KI im Sportjournalismus

Robert Bauguitte (37) promoviert am Institut für Kommunikations- und Medienforschung bei Jun.-Prof. Dr. Daniel Nölleke zum Einsatz von Künstlicher Intelligenz im deutschen Sportjournalismus. Im Kurzinterview erklärt er, wo KI bereits Anwendung findet und welche Fragen seine Forschung leiten.

Was ist konkret unter dem Einsatz von KI im Sportjournalismus zu verstehen?
Zunächst ist zwischen datenjournalistischen Verfahren – also bereits länger etablierten Methoden – und KI-Anwendungen zu unterscheiden. Letztere nutzen maschinelles Lernen, um Muster in Daten zu erkennen und auf dieser Basis Texte, Bilder, Videos oder Audios zu generieren. Der entscheidende Unterschied liegt im Lerncharakter dieser Systeme. Doch bei all dem Hype: Von einer starken KI, die weiß, dass sie intelligent ist, und die völlig autonom arbeitet, sind wir noch weit entfernt.

Und was beobachten wir aktuell?
KI kommt vor allem bei Routineaufgaben zum Einsatz: etwa in Livetickern, bei automatisierten Spielberichten oder personalisierten Newsfeeds. Ein erster Meilenstein war 2016 in Rio der Einsatz des sogenannten Heliografen, ein Computerprogramm, das automatische Info-Tweets erstellt hat. Mittlerweile können die heutigen Systeme komplexere Texte generieren, Kontext liefern und sogar Zitate einfügen – auch wenn diese nicht immer authentisch sind. KI unterstützt Prozesse entlang der gesamten journalistischen Wertschöpfungskette, das heißt von der Recherche über die Produktion und Distribution bis hin zur Interaktion.
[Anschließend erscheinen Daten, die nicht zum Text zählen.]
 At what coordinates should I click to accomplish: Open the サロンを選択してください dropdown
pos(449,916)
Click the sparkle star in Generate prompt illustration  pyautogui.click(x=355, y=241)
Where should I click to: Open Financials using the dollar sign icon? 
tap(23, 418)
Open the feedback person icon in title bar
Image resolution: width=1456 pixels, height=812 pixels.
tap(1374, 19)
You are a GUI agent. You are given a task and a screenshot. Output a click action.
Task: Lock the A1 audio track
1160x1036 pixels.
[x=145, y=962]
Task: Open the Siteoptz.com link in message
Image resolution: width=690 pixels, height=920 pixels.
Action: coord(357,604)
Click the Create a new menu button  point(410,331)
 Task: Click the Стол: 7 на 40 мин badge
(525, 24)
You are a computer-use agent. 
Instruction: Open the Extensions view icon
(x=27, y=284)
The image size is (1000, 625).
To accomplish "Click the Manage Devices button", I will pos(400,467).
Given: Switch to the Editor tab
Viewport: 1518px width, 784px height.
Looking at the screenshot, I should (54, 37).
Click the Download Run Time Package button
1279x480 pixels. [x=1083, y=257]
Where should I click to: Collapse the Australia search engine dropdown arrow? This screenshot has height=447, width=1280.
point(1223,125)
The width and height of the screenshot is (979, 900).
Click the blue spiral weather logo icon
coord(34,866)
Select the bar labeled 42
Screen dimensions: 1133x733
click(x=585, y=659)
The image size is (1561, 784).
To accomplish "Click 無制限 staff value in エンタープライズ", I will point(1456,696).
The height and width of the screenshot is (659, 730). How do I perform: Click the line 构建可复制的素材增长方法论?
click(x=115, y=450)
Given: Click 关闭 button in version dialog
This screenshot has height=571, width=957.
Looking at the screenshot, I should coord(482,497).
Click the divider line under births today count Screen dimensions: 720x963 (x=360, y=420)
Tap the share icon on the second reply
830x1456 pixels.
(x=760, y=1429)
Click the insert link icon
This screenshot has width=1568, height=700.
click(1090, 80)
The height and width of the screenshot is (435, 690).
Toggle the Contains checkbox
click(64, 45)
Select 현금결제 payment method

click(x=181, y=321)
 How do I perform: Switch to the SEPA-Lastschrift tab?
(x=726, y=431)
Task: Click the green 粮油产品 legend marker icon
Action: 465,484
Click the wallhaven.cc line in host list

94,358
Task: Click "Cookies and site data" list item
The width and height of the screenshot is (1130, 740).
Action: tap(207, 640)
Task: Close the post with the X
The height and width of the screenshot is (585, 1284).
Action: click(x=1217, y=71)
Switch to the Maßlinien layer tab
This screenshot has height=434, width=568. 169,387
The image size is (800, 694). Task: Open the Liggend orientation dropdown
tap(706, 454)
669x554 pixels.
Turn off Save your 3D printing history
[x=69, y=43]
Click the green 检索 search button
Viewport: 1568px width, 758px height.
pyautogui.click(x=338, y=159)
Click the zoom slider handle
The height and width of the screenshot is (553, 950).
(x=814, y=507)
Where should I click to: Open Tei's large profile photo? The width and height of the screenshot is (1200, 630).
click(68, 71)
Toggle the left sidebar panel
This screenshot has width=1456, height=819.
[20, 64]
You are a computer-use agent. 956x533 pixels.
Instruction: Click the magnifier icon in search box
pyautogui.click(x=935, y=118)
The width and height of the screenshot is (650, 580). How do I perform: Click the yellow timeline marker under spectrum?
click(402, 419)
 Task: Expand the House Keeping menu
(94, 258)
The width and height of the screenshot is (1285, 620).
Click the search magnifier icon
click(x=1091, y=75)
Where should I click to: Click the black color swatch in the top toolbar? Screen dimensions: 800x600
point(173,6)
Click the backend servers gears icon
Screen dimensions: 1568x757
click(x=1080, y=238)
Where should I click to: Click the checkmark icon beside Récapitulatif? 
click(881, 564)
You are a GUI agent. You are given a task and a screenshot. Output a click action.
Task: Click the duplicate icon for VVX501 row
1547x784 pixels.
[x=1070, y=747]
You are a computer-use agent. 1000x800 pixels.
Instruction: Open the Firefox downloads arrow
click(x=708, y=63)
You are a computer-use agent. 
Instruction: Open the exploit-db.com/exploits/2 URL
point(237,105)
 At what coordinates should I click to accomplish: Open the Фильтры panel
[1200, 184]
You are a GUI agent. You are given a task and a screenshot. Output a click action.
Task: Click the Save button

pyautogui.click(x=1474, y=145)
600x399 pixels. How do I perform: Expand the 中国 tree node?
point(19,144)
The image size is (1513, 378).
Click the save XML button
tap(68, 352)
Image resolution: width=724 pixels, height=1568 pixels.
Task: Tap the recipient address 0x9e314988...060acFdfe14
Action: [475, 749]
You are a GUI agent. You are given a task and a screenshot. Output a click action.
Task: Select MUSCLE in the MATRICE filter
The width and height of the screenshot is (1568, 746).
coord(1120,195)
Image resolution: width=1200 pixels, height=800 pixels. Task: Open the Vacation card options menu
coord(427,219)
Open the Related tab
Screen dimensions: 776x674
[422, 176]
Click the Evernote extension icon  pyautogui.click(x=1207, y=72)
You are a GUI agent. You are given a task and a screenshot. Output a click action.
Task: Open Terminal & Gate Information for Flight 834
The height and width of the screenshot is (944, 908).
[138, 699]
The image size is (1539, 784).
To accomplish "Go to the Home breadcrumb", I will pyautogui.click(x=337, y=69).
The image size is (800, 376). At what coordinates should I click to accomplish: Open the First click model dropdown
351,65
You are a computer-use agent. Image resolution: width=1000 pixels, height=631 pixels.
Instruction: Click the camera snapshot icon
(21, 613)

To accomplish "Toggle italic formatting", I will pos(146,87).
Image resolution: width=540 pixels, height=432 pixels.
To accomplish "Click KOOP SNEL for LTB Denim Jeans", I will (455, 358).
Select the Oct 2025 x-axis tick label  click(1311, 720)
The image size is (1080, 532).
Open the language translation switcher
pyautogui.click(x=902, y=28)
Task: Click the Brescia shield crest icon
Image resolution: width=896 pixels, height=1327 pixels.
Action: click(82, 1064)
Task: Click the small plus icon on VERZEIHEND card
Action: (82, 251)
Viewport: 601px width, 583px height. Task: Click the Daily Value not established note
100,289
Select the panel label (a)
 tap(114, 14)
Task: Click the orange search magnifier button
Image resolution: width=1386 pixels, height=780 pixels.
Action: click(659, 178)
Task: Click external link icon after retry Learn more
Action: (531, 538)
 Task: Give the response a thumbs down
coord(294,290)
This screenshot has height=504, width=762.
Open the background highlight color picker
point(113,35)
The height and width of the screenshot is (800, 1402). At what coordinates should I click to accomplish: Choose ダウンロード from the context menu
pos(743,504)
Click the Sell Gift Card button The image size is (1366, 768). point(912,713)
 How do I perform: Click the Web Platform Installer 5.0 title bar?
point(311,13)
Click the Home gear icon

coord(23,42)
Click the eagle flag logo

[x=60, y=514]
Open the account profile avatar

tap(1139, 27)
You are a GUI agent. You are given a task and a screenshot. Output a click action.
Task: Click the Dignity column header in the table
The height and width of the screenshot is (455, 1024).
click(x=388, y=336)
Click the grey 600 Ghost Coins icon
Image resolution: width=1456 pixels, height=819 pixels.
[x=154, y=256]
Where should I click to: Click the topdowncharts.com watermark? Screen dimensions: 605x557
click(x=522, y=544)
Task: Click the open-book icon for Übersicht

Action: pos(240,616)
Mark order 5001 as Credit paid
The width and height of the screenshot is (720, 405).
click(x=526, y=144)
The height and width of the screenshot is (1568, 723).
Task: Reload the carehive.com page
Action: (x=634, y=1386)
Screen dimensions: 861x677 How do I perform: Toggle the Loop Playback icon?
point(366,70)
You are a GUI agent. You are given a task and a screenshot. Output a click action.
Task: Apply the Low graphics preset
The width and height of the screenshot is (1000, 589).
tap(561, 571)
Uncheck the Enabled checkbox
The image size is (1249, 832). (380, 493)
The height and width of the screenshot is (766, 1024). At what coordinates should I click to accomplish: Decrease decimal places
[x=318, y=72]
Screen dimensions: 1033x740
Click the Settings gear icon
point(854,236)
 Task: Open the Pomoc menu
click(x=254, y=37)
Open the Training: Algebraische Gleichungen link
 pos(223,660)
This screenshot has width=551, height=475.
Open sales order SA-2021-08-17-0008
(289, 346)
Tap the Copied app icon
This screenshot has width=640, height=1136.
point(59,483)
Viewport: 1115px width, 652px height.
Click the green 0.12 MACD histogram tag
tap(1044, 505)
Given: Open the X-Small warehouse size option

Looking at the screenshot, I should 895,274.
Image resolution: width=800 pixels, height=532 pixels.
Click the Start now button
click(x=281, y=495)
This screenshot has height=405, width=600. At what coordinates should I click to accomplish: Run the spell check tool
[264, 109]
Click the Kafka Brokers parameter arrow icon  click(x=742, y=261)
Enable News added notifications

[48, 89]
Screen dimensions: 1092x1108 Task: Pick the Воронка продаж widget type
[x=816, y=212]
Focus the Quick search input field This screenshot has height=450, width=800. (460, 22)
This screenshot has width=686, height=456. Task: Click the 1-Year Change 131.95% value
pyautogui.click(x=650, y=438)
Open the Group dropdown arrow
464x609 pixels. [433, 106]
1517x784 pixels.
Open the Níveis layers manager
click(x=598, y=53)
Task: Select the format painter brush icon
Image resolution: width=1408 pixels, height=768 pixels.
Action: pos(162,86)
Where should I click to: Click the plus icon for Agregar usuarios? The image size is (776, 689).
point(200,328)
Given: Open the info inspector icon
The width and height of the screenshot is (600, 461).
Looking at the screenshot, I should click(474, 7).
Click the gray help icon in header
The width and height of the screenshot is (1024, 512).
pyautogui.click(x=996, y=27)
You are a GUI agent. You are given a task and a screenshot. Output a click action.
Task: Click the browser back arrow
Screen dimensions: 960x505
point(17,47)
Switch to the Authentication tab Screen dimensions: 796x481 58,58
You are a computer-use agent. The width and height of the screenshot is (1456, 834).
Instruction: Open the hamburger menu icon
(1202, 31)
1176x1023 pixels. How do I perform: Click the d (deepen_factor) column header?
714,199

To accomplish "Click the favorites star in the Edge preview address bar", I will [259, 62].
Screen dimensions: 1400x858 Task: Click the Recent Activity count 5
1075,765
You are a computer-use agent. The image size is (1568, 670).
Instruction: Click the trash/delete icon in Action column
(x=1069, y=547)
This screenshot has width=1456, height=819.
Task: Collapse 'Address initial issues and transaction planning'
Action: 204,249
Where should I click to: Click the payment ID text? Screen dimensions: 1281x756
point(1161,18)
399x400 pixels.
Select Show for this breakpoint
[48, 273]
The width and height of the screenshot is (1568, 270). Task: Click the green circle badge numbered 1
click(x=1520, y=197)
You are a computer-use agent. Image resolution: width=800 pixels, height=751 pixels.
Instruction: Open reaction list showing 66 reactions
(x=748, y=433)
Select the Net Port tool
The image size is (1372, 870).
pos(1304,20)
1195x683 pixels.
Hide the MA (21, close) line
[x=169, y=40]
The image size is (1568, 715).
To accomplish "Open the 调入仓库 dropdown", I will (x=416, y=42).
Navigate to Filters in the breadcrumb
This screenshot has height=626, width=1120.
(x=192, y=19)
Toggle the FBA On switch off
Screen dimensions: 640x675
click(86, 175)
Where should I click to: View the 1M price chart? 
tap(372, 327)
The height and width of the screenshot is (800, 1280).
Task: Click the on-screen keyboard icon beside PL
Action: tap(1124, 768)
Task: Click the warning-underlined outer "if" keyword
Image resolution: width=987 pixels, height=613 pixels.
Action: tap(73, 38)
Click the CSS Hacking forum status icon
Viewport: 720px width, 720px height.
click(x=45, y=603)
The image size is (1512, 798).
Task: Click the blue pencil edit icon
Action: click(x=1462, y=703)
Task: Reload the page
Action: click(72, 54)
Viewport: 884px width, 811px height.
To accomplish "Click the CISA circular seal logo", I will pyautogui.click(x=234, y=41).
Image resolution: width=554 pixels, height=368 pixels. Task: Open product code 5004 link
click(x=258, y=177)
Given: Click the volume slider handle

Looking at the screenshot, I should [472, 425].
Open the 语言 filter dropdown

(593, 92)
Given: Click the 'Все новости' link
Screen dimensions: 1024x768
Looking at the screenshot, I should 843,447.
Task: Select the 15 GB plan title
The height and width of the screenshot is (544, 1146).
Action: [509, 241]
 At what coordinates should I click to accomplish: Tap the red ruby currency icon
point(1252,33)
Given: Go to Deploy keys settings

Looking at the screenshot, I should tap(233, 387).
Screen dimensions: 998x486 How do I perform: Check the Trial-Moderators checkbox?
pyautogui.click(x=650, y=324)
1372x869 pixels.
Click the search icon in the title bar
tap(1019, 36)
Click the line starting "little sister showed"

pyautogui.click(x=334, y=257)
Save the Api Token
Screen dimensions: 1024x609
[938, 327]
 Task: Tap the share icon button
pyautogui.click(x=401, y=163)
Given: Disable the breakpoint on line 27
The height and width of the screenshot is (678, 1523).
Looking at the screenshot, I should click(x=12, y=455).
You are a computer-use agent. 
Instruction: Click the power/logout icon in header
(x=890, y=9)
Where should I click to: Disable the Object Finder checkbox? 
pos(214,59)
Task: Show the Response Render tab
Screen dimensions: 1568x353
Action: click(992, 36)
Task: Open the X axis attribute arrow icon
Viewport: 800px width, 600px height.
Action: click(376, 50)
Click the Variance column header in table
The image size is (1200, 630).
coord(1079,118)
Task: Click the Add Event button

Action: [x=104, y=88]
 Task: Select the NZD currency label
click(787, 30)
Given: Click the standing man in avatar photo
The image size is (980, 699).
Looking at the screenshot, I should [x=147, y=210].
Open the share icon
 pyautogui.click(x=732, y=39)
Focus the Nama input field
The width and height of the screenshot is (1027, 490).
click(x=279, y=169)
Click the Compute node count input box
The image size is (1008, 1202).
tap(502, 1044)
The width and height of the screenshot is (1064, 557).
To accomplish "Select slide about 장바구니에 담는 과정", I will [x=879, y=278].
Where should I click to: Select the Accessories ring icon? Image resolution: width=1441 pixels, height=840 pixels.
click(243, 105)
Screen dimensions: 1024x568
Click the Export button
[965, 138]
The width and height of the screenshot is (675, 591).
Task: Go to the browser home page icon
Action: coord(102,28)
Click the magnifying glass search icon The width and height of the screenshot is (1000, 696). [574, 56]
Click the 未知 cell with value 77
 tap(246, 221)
Können Sie ein paar konkrete Beispiele nennen?
Da wäre zum Beispiel der Softwareanbieter Retresco zu nennen, der Medienhäusern die Möglichkeit bietet, Spielzusammenfassungen in Echtzeit zu generieren. Der Kölner „Express“ veröffentlicht seit zwei Jahren Artikel, die mithilfe Künstlicher Intelligenz erstellt werden, unter dem Alias Klara Indernach, einer KI-Autorin. Auf Fussball.de entstehen jedes Wochenende 75.000 neue Texte zu Amateurfußballspielen. Plattformen wie OneFootball und DAZN sammeln Daten und Vorlieben von Fans und spielen gezielt personalisierte Inhalte aus. Erste Pilotprojekte testen sogar automatische Kommentierungen mit Sportbezug, zum Beispiel im eSport. Hierbei werden sogar längst verstorbene Kommentatoren kurz wieder lebendig.

Was haben Sie im Rahmen Ihrer Promotion geplant?
Ich untersuche drei Ebenen: etablierte Medienhäuser, neuere digitale Anbieter und Vereinsmedien. Meine Annahme: Zwischen den drei Akteuren gibt es erhebliche Unterschiede, was die Nutzung und Bewertung von KI angeht. Geplant sind zudem Interviews und Befragungen von Journalist*innen, um herauszufinden, ob KI als Bedrohung oder Entlastung wahrgenommen wird. Und mich interessiert, ob Rezipient*innen KI-generierte Berichterstattung akzeptieren oder mit Skepsis betrachten. Hier scheint sich der Sportjournalismus wesentlich von anderen Ressorts wie etwa Wirtschaft oder Politik zu unterscheiden.

Ihr vorläufiges Fazit: KI – Feind oder Helfer im Sportjournalismus?
Weder noch. KI ist vor allem eine Herausforderung. Sie birgt Chancen und Risiken. Ich würde mir wünschen, dass wir etwas hoffnungsvoller mit dem Thema umgehen und diskutieren, wie wir die Chancen nutzen können. Und ich bin überzeugt: KI an sich wird den Menschen nicht ersetzen, aber sie wird den ersetzen, der KI ablehnt.